- Work order -
Reproduce the listing verbatim, beginning at the line containing "This screenshot has" and ending after the line containing "caption: Ausgangsvariante is". Omit the pictures from your output.
━━ Data for review ━━
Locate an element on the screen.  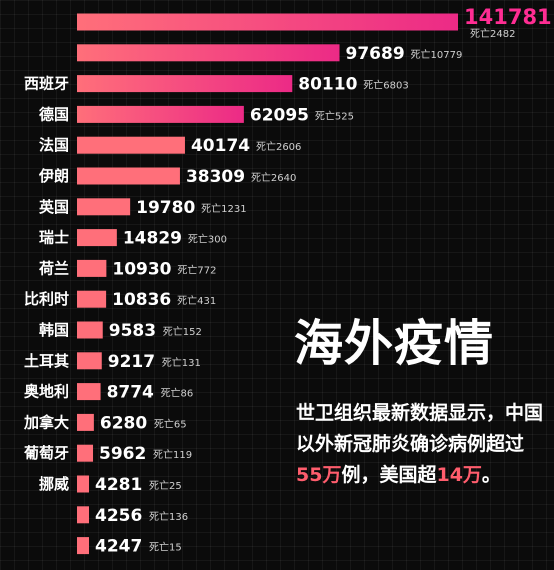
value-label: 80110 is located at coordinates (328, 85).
━━━
━━ Data for review ━━
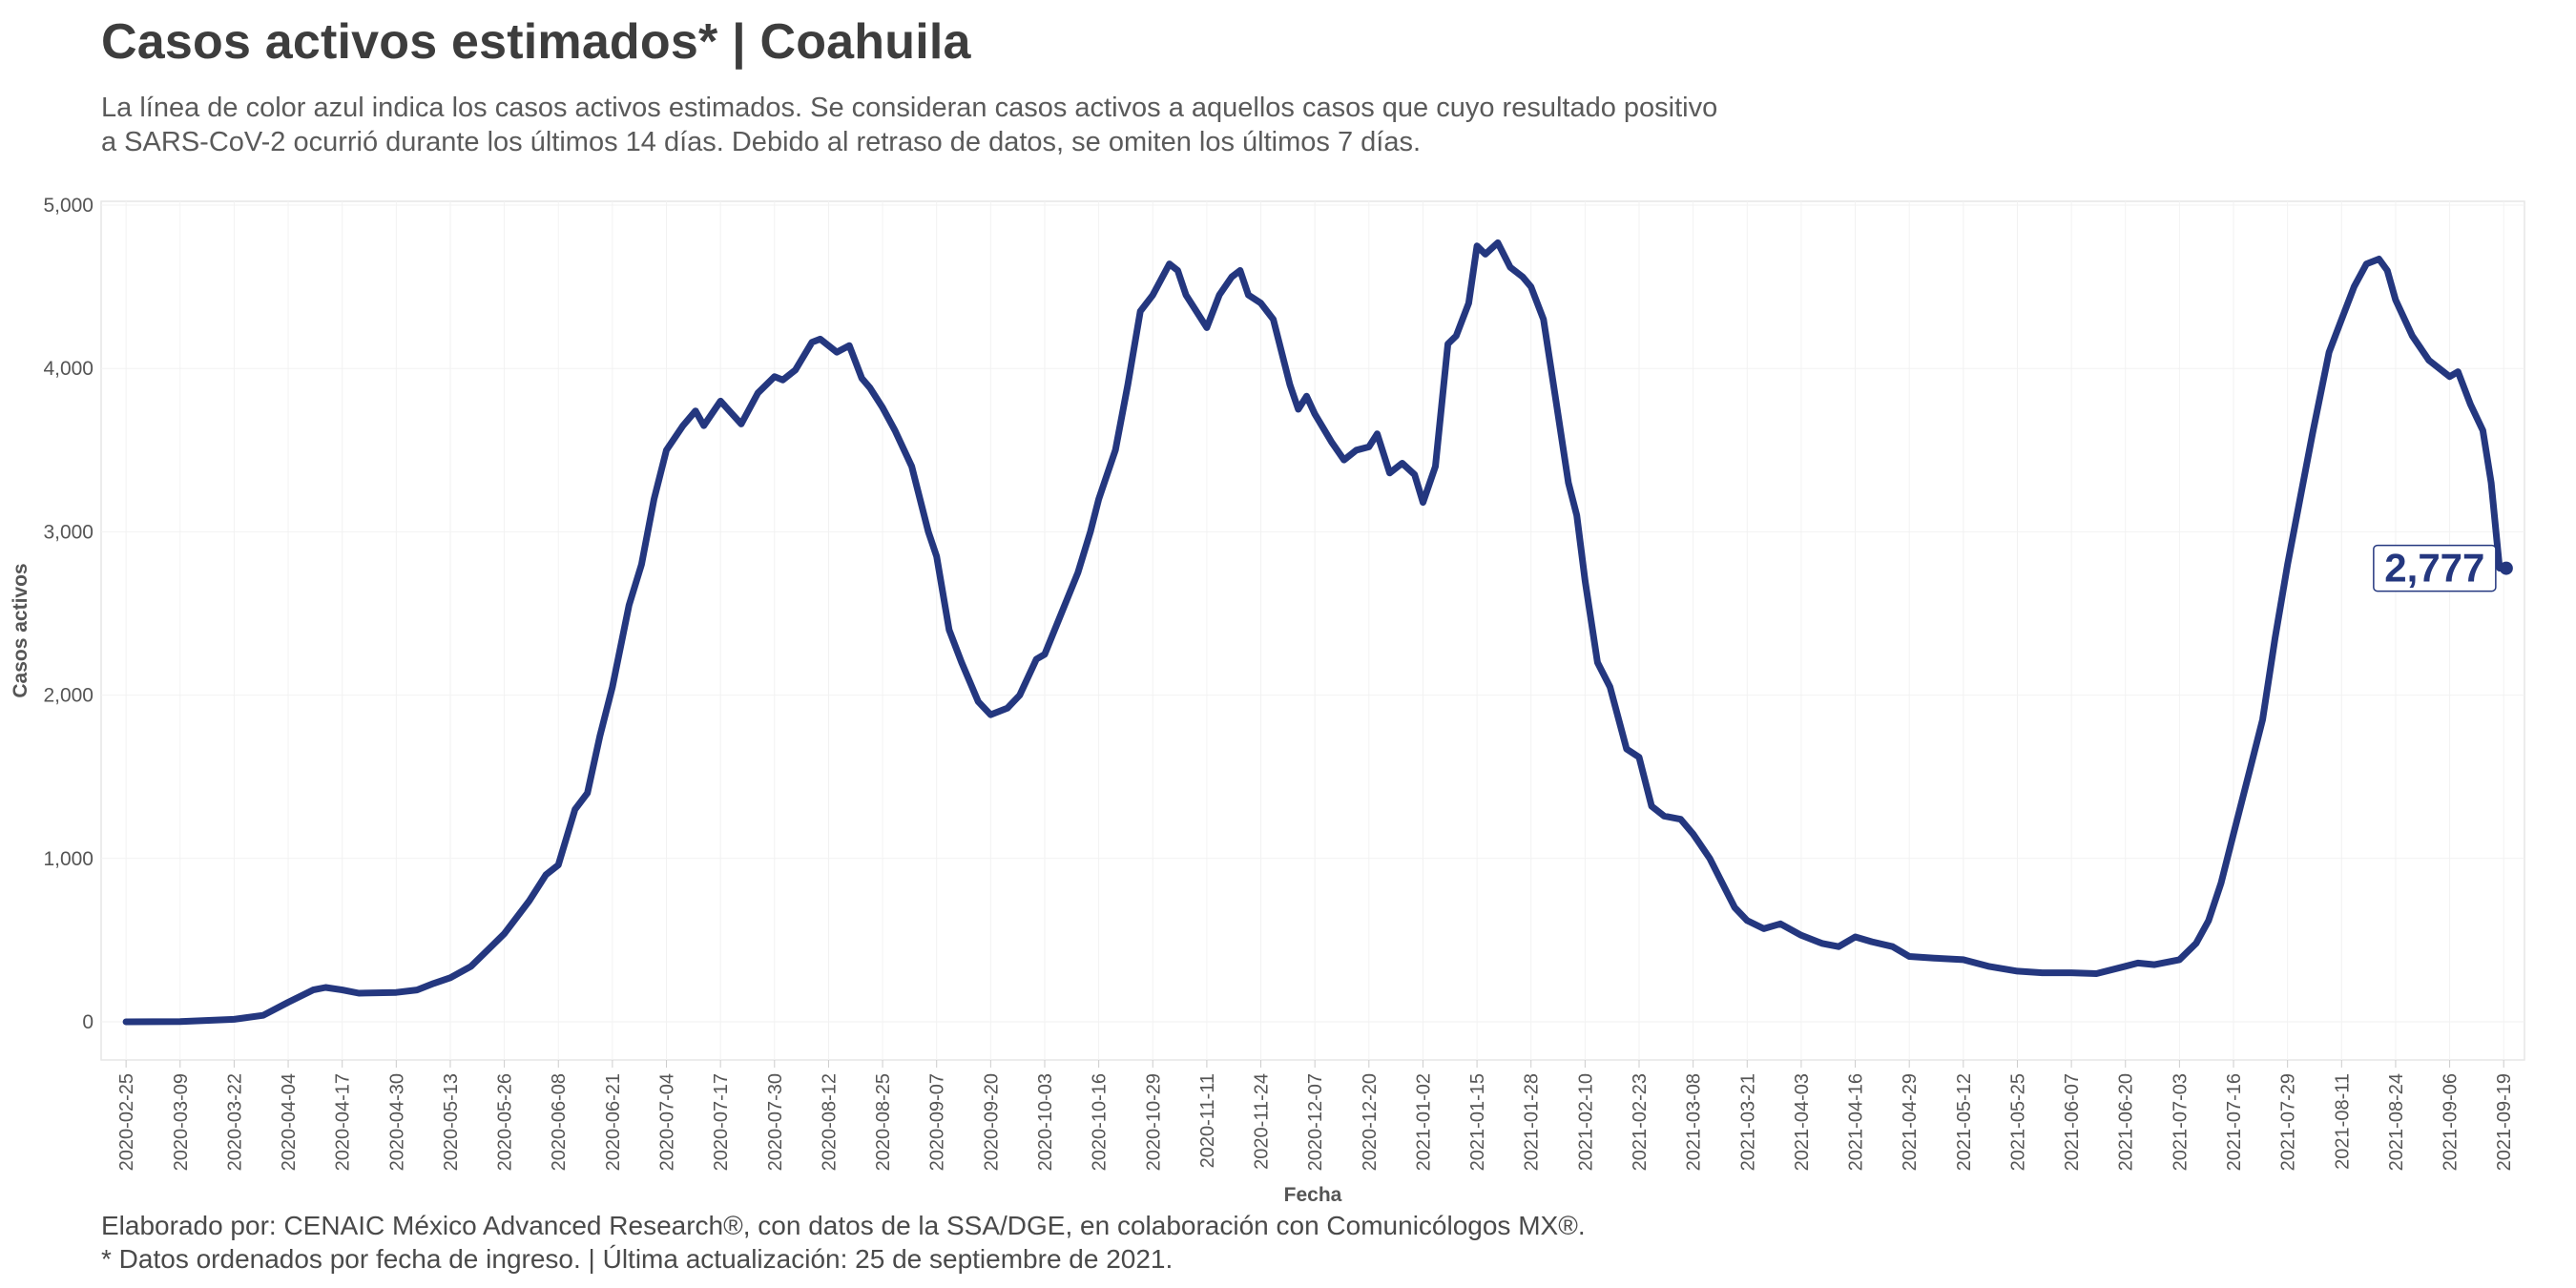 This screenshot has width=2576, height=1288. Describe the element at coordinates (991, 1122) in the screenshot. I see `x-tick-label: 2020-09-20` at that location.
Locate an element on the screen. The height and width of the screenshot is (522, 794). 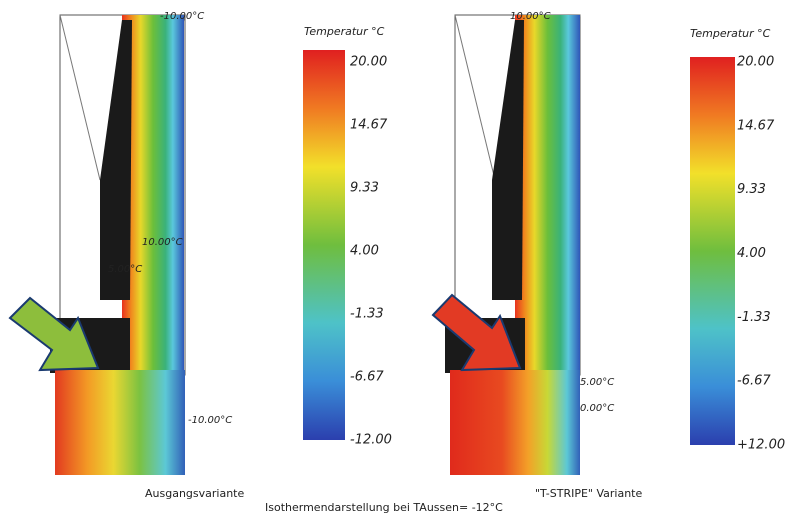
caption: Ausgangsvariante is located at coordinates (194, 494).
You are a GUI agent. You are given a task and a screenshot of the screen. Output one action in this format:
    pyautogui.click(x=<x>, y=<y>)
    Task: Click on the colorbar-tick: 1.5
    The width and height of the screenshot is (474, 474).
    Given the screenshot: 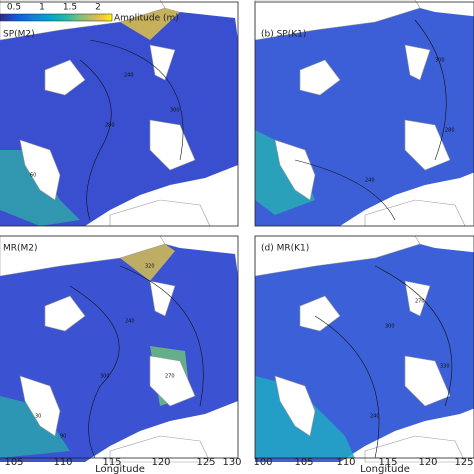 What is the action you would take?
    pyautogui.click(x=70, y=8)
━━━
- Reply -
 This screenshot has width=2576, height=1288. Describe the element at coordinates (991, 1122) in the screenshot. I see `x-tick-label: 2020-09-20` at that location.
Locate an element on the screen. The height and width of the screenshot is (522, 794). 
caption: Ausgangsvariante is located at coordinates (194, 494).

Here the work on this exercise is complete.